この段階では、治療を行っても元の状態に完全に戻すことは困難で、場合によっては抜歯が必要となります。歯周病は「沈黙の病気」とも呼ばれ、痛みなどの強い症状が出るのは相当進行してからです。そのため、定期検診での早期発見が非常に重要です。

歯周病の原因と全身への影響

歯周病の原因と全身への影響

歯周病菌と危険因子

歯周病の直接的な原因は、歯垢の中に存在する歯周病菌です。主な歯周病菌として、「ポルフィロモナス・ジンジバリス」「トレポネーマ・デンティコーラ」「タンネレラ・フォーサイシア」などがあります。これらの細菌の多くは「嫌気性菌」と呼ばれ、酸素の少ない環境を好むため、深い歯周ポケット内で増殖します。

歯周病の発症や進行には、いくつかの危険因子が関係します。喫煙は最大の危険因子で、タバコに含まれるニコチンが血管を収縮させ、歯茎の血流を悪化させます。その結果、歯茎の抵抗力が低下し、歯周病が進行しやすくなります。

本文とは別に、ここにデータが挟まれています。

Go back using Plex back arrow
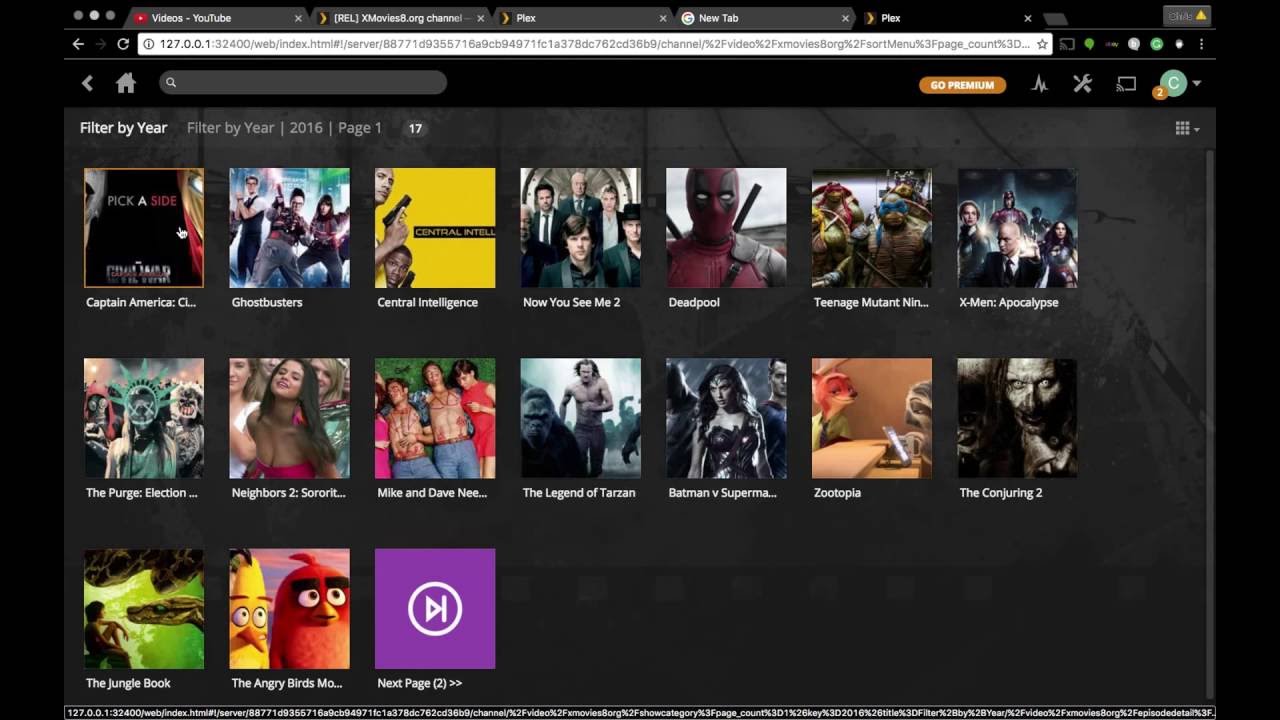The width and height of the screenshot is (1280, 720). [87, 84]
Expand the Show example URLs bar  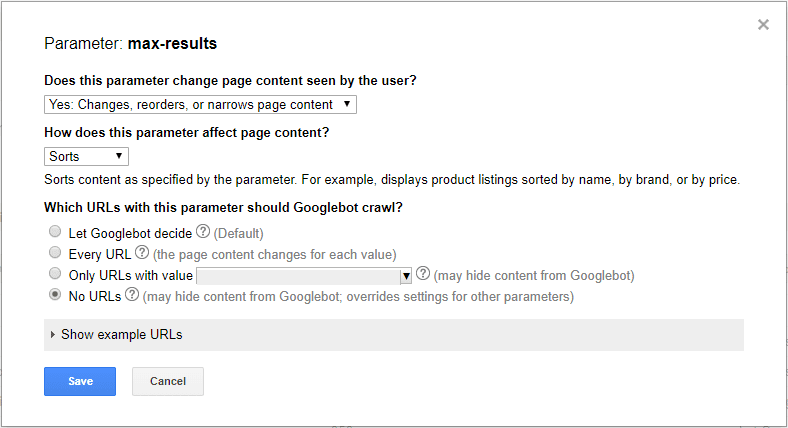click(x=393, y=335)
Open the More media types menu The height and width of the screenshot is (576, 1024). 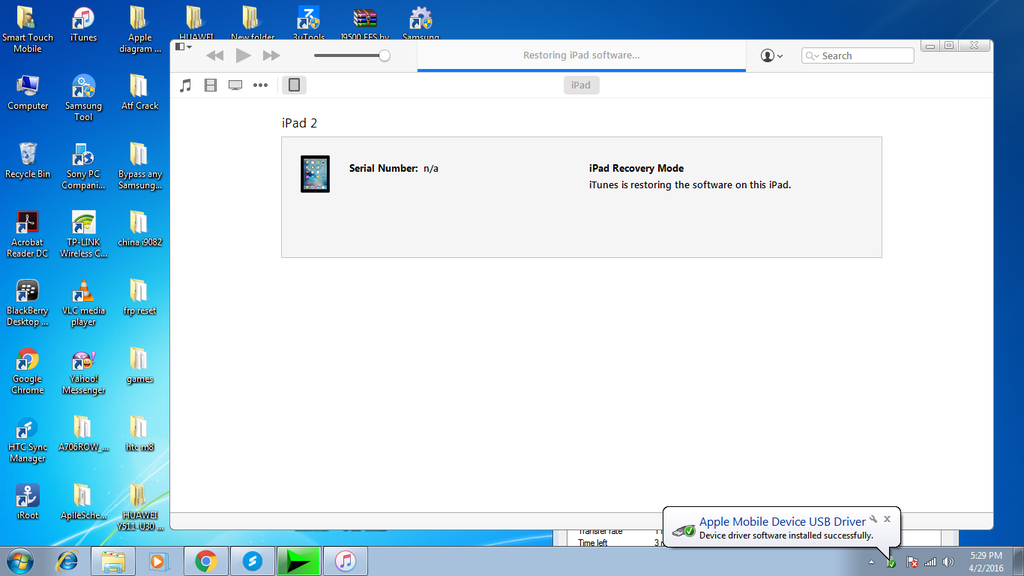click(x=260, y=85)
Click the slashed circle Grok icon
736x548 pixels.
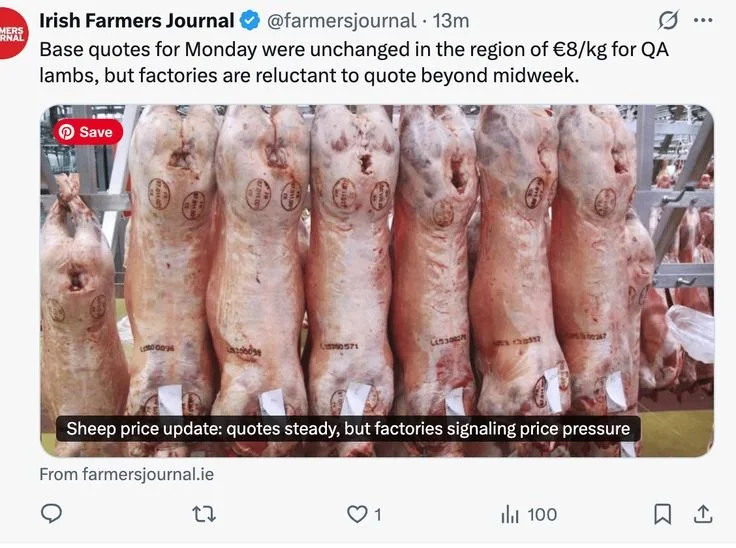tap(668, 20)
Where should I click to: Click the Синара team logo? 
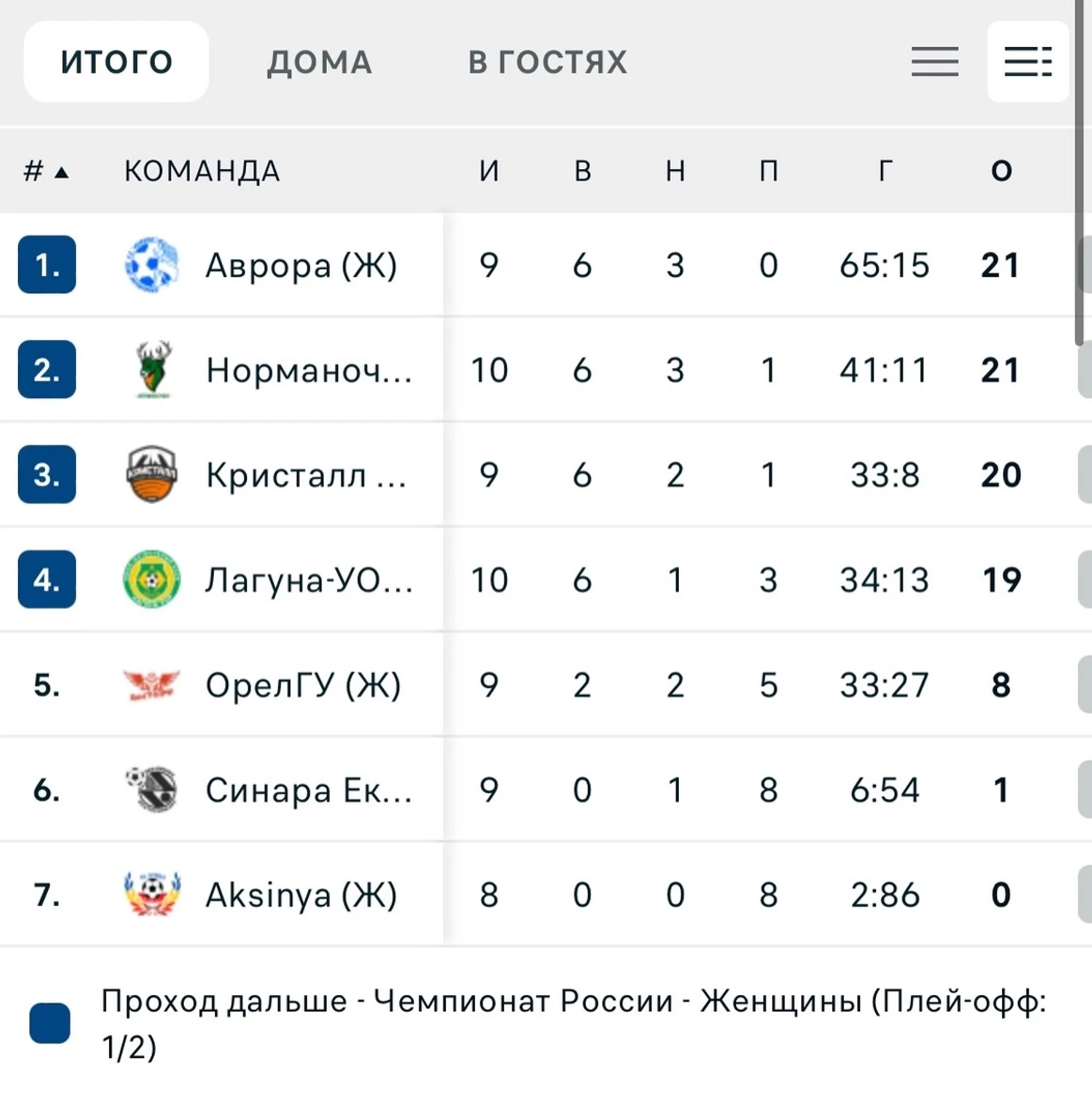coord(152,789)
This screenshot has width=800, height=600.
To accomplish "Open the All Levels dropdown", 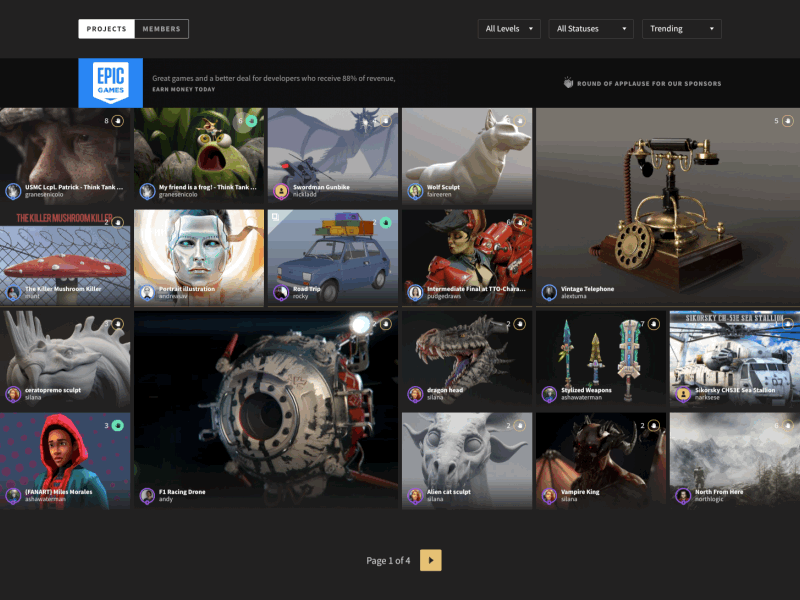I will (508, 28).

また、糖尿病があると免疫機能が低下し、感染症である歯周病が悪化しやすくなります。逆に、歯周病があると血糖値のコントロールが難しくなるという相互関係があります。

その他、ストレス、不規則な生活、栄養バランスの偏り、歯ぎしりや食いしばりなども、歯周病を悪化させる要因となります

全身疾患との関連

近年の研究により、歯周病が全身の健康に影響を与えることが明らかになっています。歯周病菌や炎症性物質が血流に乗って全身に運ばれることで、様々な疾患のリスクを高めます。

心臓病との関連では、歯周病菌が血管内に侵入して動脈硬化を促進し、心筋梗塞や狭心症のリスクを高めることが報告されています。また、脳梗塞のリスクも約2〜3倍高まるとされています。妊娠中の女性では、歯周病があると早産や低体重児出産のリスクが約7倍高くなるという研究結果もあります。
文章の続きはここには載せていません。